DIRECTIONS -
**A.** Reproduce, character for character, the stretch of the Motrin post that starts at the words "Not really." and runs through "the dudes did.".
**B.** In the Motrin post, which subjects claimed to feel the emotional sting of rejection more strongly?
(STUDY TEXT Opens)
Ever gotten high off motrin?

drugmesage

Yes, I have got one!

Well, kinda.

No.

Not really.

More like “anti drug research results” – because I’m skeptical about everything. Especially when they talk about altering consciousness with OTC meds. I myself haven’t had the pleasure of feeling stoned on ibuprofen. But then again, with my former pharmaceutical diet, my body would’ve received Motrin the way most Americans do if you offer them popcorn without butter. Still, I’ve heard you can catch a bliss buzz (especially with those horse pill sized RX ones). And recent research backs this up with the yes-and observache that the “high” might carry over to an emotional component – like helping those who’ve been socially spurned to handle the brain-pain of rejection better. The interesting thing in this study, however, was that women tended to handle the whole outcast reaction better than the dudes did.

In fact, the male subjects actually claimed to feel that emotional sting more so.

Some scientists surmise that this has to do with a sex disparity transpiring in the brain, but I really feel like they can’t say that until they test it across more cultures with more control groups. I say that because – well, what if it’s more simple than gender genes turning off and on feels? If our negative emotions are more close to the surface, we can acknowledge them a bit quicker. Some call that “self-awareness”. If we suppress them, it takes a bit more time to mine them out, evaluate them, run them through a battery of internal machination tests, self-flagellate over them, and then deal with them – by either getting pissed off or making peace with them. Since chicks tend to wear their estro-baggage right out in the open, of course those feelings are going to be quickly affected when a feel-good chemical’s suddenly added to the equation (assuming they’ve a low tolerance). For most hubristic dudes, though, that same thing will suddenly just rip the drapery off the emotional elephant in the room, hold his eyes open with Clockwork clamps, and point at it furiously.
(STUDY TEXT Closes)
(PROVIDED RECORDS Opens)
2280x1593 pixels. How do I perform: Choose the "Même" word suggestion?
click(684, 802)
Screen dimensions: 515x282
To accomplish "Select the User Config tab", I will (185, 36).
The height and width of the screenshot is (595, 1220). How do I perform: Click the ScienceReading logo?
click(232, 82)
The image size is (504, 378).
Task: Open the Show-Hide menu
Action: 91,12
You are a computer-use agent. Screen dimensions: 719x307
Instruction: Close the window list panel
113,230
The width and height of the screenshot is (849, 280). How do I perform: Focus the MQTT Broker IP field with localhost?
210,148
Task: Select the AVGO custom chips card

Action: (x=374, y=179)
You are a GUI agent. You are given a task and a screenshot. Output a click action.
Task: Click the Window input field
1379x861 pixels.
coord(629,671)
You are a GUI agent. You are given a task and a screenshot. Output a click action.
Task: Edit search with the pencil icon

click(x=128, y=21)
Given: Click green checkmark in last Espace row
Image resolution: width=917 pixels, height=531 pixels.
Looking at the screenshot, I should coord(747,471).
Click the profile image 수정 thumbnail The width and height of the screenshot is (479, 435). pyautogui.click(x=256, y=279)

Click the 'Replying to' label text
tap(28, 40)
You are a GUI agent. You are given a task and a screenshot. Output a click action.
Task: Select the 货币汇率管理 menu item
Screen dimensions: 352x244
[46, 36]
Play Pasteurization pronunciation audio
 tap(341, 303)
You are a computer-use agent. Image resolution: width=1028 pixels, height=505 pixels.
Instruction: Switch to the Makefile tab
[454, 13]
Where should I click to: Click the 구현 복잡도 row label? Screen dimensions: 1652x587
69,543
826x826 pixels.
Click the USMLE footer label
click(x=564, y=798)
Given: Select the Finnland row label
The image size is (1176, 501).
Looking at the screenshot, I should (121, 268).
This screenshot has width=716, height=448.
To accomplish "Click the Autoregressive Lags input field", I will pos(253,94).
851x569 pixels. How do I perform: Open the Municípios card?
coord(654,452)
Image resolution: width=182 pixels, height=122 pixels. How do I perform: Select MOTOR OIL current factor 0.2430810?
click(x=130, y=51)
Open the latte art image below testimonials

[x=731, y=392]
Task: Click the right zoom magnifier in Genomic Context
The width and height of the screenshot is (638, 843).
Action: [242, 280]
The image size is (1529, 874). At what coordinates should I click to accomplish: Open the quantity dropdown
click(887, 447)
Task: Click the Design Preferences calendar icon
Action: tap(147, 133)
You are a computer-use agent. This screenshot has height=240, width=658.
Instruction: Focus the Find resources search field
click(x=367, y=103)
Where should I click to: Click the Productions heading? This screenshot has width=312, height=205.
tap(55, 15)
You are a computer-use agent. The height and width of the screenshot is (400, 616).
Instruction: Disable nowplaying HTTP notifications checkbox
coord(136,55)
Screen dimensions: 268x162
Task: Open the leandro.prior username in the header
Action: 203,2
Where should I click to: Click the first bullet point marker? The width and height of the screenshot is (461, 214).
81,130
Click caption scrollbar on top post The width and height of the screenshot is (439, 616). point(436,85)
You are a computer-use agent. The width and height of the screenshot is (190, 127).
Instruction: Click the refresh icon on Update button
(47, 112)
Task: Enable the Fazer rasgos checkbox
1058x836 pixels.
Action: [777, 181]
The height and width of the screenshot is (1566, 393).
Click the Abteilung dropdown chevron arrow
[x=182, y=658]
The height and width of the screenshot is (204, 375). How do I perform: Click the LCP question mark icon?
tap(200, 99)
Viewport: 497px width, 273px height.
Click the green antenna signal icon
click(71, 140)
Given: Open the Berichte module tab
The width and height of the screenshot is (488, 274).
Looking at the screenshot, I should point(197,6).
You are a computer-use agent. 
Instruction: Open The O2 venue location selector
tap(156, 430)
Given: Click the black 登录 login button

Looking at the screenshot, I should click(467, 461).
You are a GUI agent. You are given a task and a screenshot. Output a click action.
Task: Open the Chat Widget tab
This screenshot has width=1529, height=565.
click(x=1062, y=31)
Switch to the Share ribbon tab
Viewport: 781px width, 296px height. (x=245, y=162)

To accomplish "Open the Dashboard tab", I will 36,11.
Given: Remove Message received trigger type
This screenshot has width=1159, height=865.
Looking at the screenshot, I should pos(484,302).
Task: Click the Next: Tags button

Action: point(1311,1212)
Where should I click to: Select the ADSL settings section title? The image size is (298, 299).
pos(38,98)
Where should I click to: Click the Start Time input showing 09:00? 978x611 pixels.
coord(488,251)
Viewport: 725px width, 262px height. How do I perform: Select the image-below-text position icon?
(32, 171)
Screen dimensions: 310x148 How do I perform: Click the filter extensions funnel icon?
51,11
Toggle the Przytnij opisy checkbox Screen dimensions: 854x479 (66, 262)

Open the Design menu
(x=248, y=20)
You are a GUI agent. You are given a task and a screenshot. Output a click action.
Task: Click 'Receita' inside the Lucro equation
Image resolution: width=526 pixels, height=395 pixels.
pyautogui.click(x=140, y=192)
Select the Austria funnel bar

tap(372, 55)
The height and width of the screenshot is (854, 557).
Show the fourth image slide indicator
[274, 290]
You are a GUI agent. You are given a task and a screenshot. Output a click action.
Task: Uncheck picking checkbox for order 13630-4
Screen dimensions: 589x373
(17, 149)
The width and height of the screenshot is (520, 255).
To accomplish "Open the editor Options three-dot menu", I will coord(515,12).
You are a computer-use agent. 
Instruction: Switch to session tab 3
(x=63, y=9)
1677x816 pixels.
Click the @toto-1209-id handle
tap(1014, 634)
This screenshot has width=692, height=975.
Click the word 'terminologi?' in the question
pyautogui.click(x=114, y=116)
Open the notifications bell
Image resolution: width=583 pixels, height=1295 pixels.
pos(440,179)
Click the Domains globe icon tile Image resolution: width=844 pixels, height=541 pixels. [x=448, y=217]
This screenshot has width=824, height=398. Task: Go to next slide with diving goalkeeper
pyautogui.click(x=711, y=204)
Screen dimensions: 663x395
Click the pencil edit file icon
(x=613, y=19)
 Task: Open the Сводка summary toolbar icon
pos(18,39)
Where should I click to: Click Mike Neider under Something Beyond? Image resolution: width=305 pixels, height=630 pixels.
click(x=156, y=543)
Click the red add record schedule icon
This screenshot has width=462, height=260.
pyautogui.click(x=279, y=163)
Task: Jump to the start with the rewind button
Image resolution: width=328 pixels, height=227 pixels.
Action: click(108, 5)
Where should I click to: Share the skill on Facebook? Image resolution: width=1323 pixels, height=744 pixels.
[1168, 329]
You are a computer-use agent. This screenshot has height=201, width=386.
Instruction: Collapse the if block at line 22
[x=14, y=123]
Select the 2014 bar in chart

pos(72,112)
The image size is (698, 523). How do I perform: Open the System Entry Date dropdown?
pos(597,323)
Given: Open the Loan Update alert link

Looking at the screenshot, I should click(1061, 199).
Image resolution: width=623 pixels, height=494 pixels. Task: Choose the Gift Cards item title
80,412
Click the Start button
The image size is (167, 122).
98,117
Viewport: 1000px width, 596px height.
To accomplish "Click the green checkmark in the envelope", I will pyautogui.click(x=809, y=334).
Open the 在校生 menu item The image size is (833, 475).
(PROVIDED RECORDS Closes)
RESPONSES BY TASK -
**A.**
Not really.

More like “anti drug research results” – because I’m skeptical about everything. Especially when they talk about altering consciousness with OTC meds. I myself haven’t had the pleasure of feeling stoned on ibuprofen. But then again, with my former pharmaceutical diet, my body would’ve received Motrin the way most Americans do if you offer them popcorn without butter. Still, I’ve heard you can catch a bliss buzz (especially with those horse pill sized RX ones). And recent research backs this up with the yes-and observache that the “high” might carry over to an emotional component – like helping those who’ve been socially spurned to handle the brain-pain of rejection better. The interesting thing in this study, however, was that women tended to handle the whole outcast reaction better than the dudes did.

**B.** The male subjects.